> Problem statement
Your answer should consist of every line in the records that holds "list".

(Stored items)
--- START ---

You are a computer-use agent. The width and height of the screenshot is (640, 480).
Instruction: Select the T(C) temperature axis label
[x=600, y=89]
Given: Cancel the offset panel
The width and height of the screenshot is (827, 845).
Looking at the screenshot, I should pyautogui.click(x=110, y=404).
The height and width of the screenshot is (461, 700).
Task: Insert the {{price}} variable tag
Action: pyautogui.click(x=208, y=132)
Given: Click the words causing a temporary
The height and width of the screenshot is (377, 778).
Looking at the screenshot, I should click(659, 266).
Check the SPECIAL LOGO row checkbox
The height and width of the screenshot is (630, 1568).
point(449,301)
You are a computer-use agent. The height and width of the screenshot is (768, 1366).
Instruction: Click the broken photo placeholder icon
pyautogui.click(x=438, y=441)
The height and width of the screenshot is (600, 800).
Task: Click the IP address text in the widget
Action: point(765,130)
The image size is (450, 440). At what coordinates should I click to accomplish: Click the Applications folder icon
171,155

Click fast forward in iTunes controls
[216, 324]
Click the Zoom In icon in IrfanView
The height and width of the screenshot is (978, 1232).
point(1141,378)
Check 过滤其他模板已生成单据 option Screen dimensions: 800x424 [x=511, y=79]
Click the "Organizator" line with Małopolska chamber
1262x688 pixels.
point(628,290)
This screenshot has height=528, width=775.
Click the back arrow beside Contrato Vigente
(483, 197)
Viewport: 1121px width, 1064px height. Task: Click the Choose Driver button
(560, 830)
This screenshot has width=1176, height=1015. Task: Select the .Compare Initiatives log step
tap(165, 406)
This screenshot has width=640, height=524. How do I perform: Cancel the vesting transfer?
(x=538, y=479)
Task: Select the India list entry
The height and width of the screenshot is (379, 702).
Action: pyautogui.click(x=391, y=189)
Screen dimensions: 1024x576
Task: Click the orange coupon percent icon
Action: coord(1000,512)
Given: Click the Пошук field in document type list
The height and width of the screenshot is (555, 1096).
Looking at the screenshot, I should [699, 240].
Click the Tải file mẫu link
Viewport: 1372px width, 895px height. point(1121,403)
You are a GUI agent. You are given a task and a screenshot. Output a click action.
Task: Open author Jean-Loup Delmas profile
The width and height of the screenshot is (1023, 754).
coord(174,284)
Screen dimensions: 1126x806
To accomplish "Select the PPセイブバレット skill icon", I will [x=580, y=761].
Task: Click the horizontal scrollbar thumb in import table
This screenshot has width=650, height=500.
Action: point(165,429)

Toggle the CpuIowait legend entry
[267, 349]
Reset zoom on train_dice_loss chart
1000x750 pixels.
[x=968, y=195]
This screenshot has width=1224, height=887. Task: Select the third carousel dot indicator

--- END ---

> Answer to this problem
Task: Select the India list entry
Given: Click the Пошук field in document type list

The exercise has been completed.